Reputation: 1844
I have been trying to filter out a header line with #Id in the beginning and add the id number
as a column to the file_name being processed. Below are sample files to be processed
File 1:
#sample first line
#Id: abcdef
col1,col2,col3
1,2,3
2,3,3
4,5,6
File 2:
#sample first line
#Id: ghjklo
col1,col2,col3
5,1,3
2,5,8
8,0,4
When I try to construct the dataframe and print the results I am able to add the filename as a column using the below snippet.
par_df = spark.read.schema(schema) \
.option("header", "true") \
.format("com.databricks.spark.csv") \
.option("mode", "DROPMALFORMED")\
.csv("s3a://" + bucket "/"+prefix+"/").withColumn("FileName", func.input_file_name())
This filters out the header info and below is the snippet to print the result.
parsed_diff_df = par_df.select(
par_df['col1'],
par_df['col2'])
parsed_diff_df.registerTempTable("parsed_diff_df_table")
results = sqlContext.sql("select col1, col2, FileName from "
"parsed_diff_df_table").collect()
This is the result I have got and unable to append the Id column as it is already filtered out.
1,2,3,File1
2,3,3,File1
4,5,6,File1
5,1,3,File2
2,5,8,File2
8,0,4,File2
Intended result is below.
1,2,3,abcdef,File1
2,3,3,abcdef,File1
4,5,6,abcdef,File1
5,1,3,ghjklo,File2
2,5,8,ghjklo,File2
8,0,4,ghjklo,File2
I have also tried this but no luck.
rdd = sc.textFile("s3a://" + bucket + "/"+prefix+"/").flatMap(lambda line: line.split("\n")).filter(lambda line: '#' in line)
results = rdd.collect()
for row in results:
print row
Upvotes: 0
Views: 1002
Reputation: 5834
Instead of using csv loader, implement below steps to achieve this:
I am java developer, not much handson with Python, something similar might help you:
pairRdd=sc.wholeTextFiles('<path>')
#it exactly wont work, make required changes:
def appendId( record ):
splits = record.splitlines()
id=splits[0].split(':')[1].strip()
print(id)
output=[]
for s in xrange(2,len(splits)):
output.append(splits[s]+','+id)
return output
objRDD=pairRdd.flatMapValues(appendId)
.map(lambda key,val:val.split(','))
.map(lambda p:Row(col1=int(p[0]), col2=int(p[1])........FileName=p[3]))

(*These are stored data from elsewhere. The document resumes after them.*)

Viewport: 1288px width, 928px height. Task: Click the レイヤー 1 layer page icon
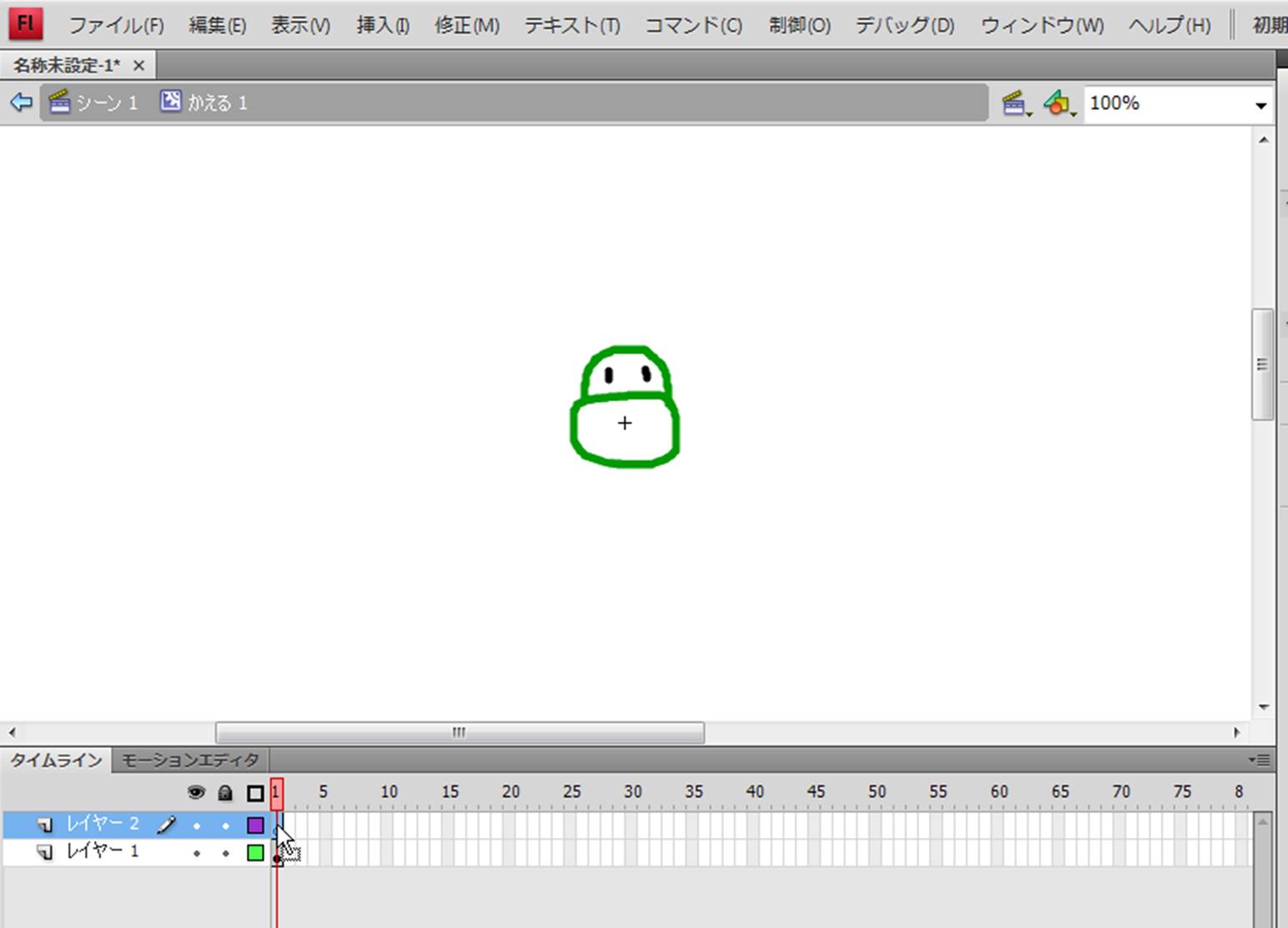45,852
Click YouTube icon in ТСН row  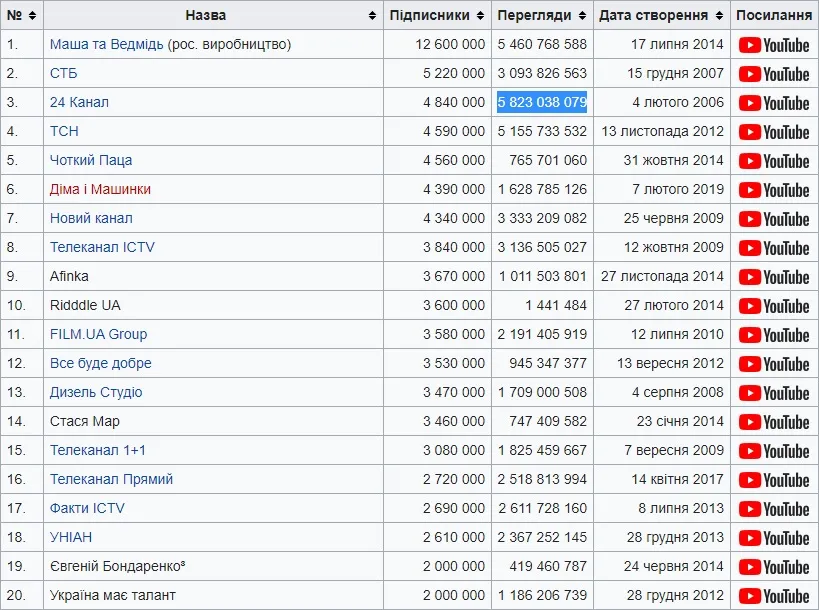774,132
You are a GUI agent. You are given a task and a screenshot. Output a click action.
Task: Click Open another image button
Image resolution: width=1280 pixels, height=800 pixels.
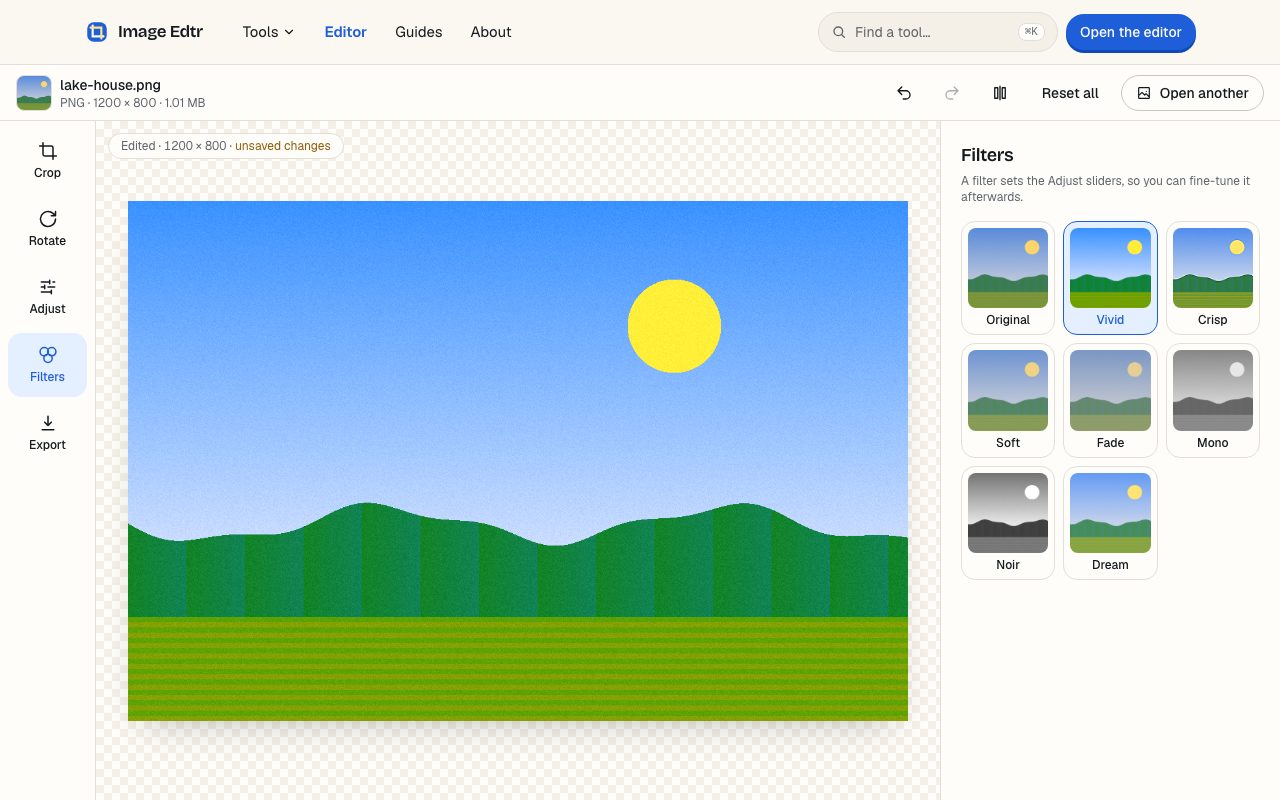coord(1192,93)
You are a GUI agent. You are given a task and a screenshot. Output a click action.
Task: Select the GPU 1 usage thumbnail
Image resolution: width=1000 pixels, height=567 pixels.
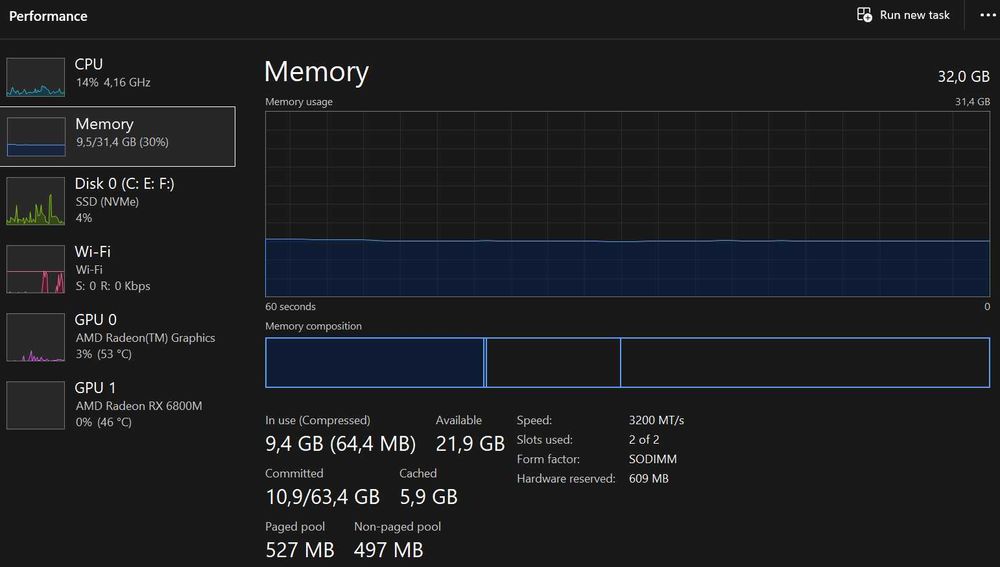coord(36,406)
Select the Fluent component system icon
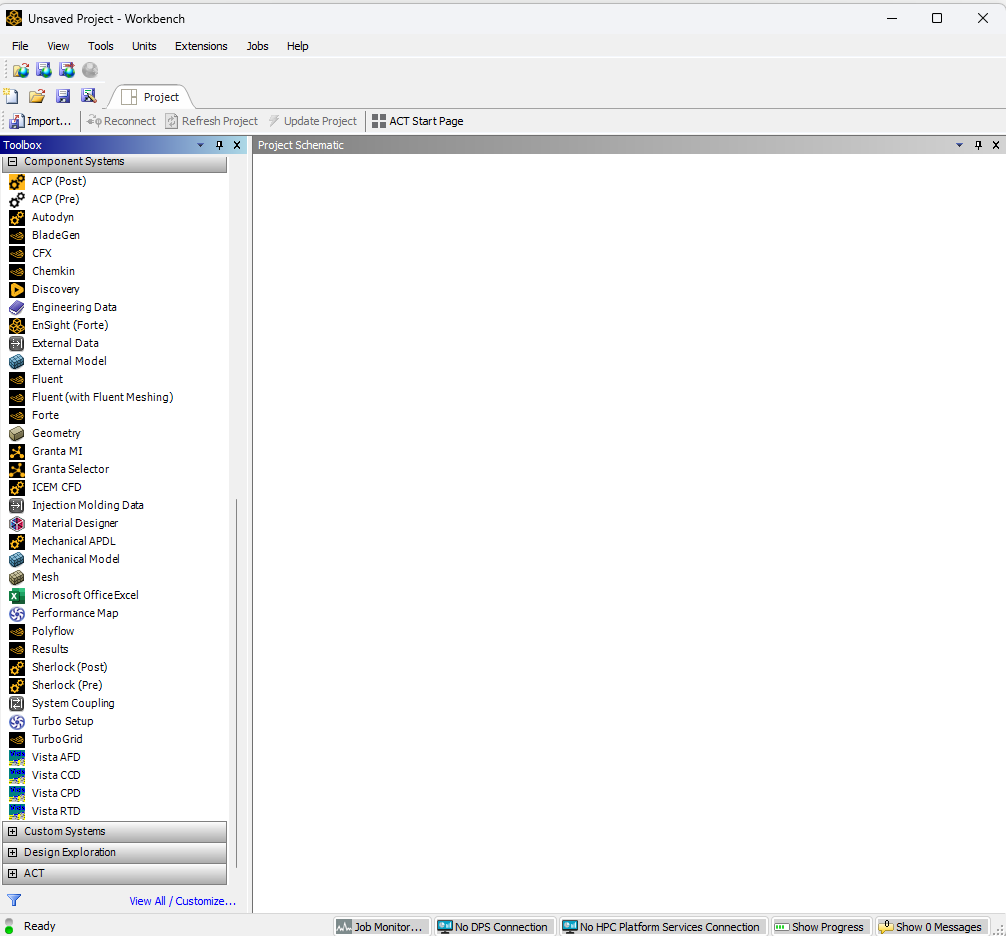This screenshot has width=1006, height=936. pos(16,379)
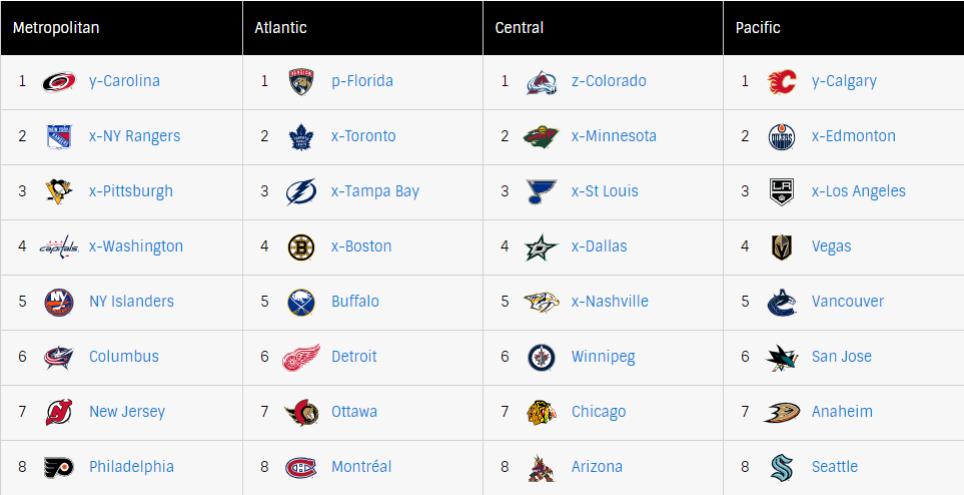Open the Winnipeg team link
Screen dimensions: 964x495
603,357
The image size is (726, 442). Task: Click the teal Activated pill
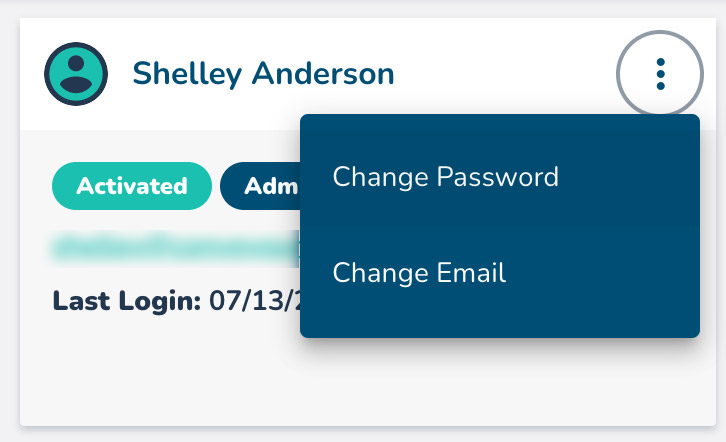131,185
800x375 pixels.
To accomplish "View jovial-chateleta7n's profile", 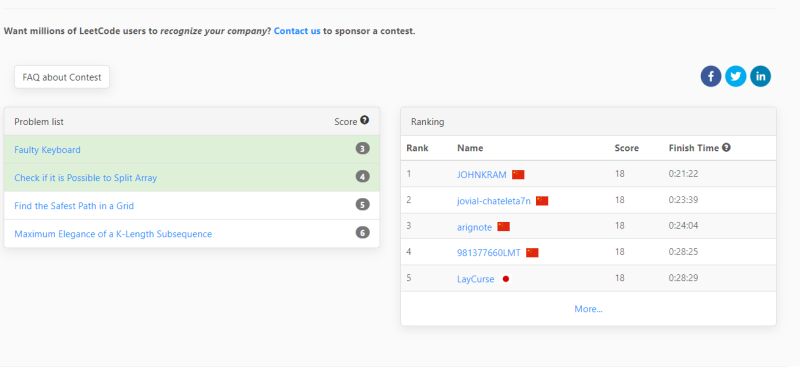I will coord(494,201).
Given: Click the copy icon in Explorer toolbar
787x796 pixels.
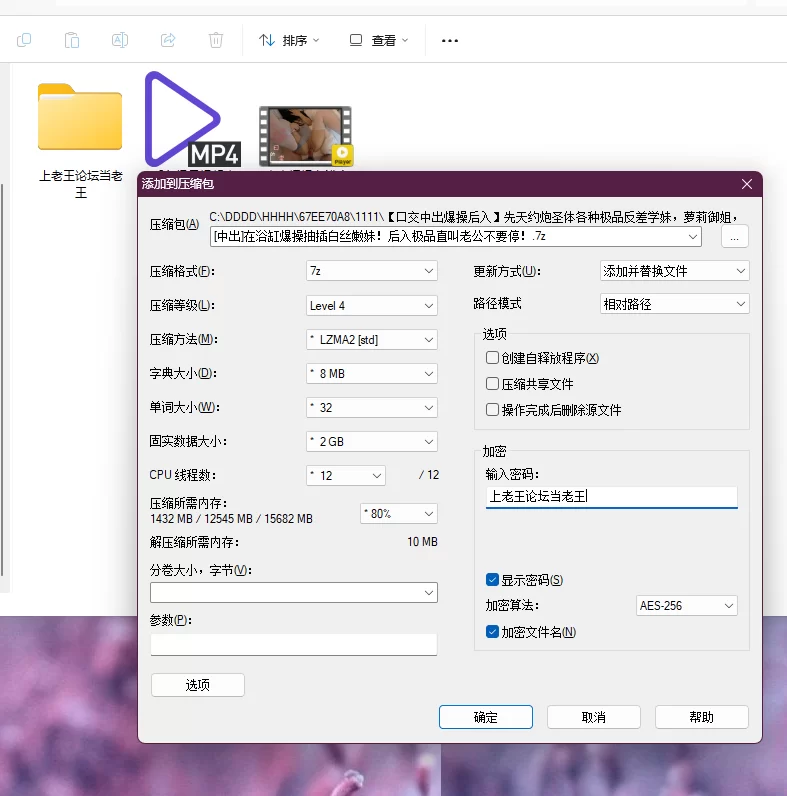Looking at the screenshot, I should (x=24, y=40).
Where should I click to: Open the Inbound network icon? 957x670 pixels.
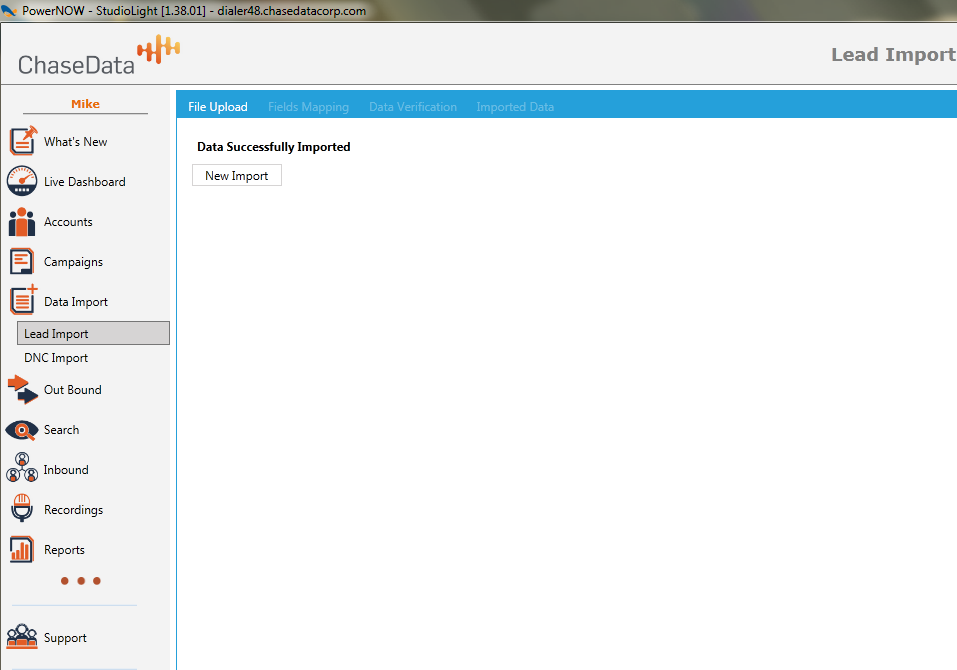click(22, 469)
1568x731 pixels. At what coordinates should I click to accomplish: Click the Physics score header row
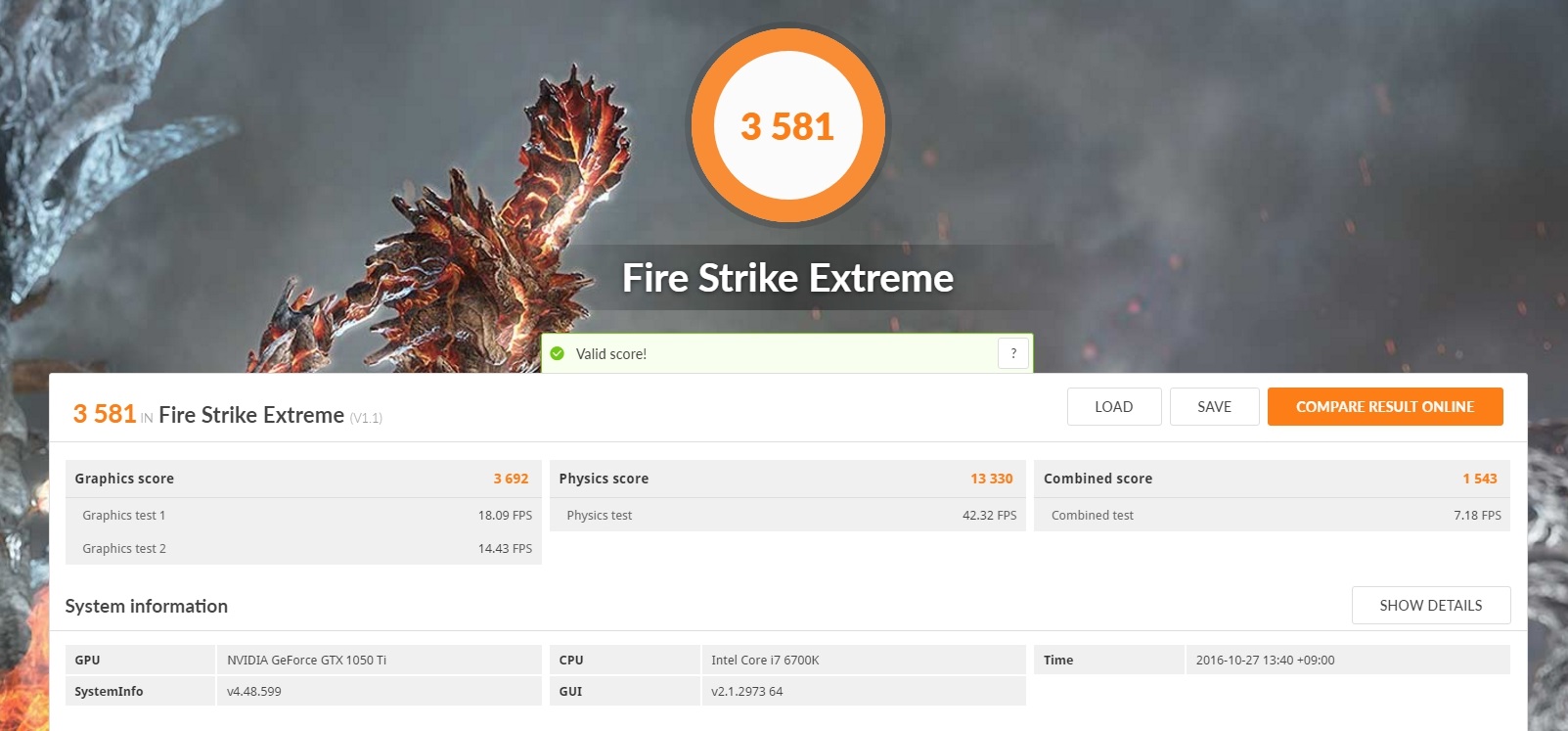point(787,479)
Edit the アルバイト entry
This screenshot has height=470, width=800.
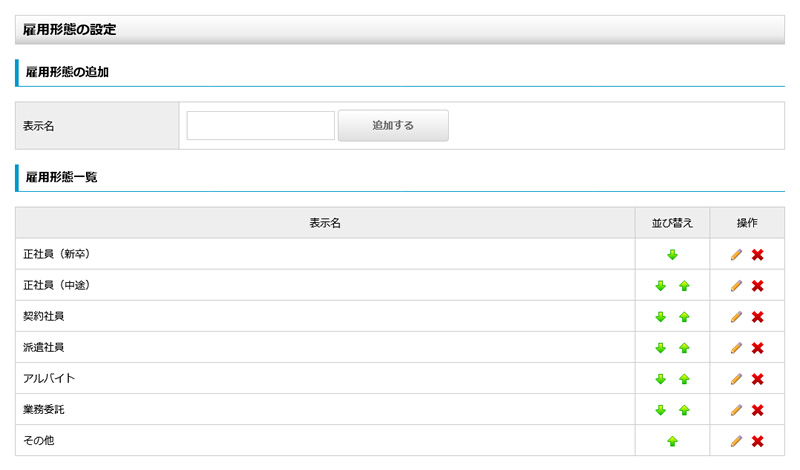pyautogui.click(x=736, y=379)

dataframe=spark.createDataFrame(objRdd)
.....
Equivalent Java:
JavaPairRDD<String[]> inputRdd = sparkContext.wholeTextFiles("<xyz path>");;
inputRdd.flatMapValues(new Function<String, Iterable<String>>() {
@Override
public Iterable<String> call(String v1) throws Exception {
String[] splits = v1.split( System.getProperty("line.separator"));
String id = splits[0].split(":")[1].trim();
List<String> values = new ArrayList<String>();
for (int i =2;i<splits.length;i++){
values.add(String.format("%s,%s", splits[i],id));
}
return values;
}
}
).map(s->s._2().split(","));
Upvotes: 1
Reputation: 10096
You can map the FileName
of each file to it's id
:
Let's write a function to extract the id value:
import re
def extract_id(l):
return re.search('#Id: ([a-z]+)\\n', line).group(1)
Let's read the files as RDDs:
file_id = sc.wholeTextFiles("/user/at967214/test.csv").filter(lambda l: l[1][0]=='#').map(lambda l: [l[0], extract_id(l[1])])
And now the dataframe:
file_id_df = spark.createDataFrame(file_id, ["FileName", "id"])
Now you can join it with your first dataframe
par_df.join(file_id_df, "FileName", "inner")
Upvotes: 2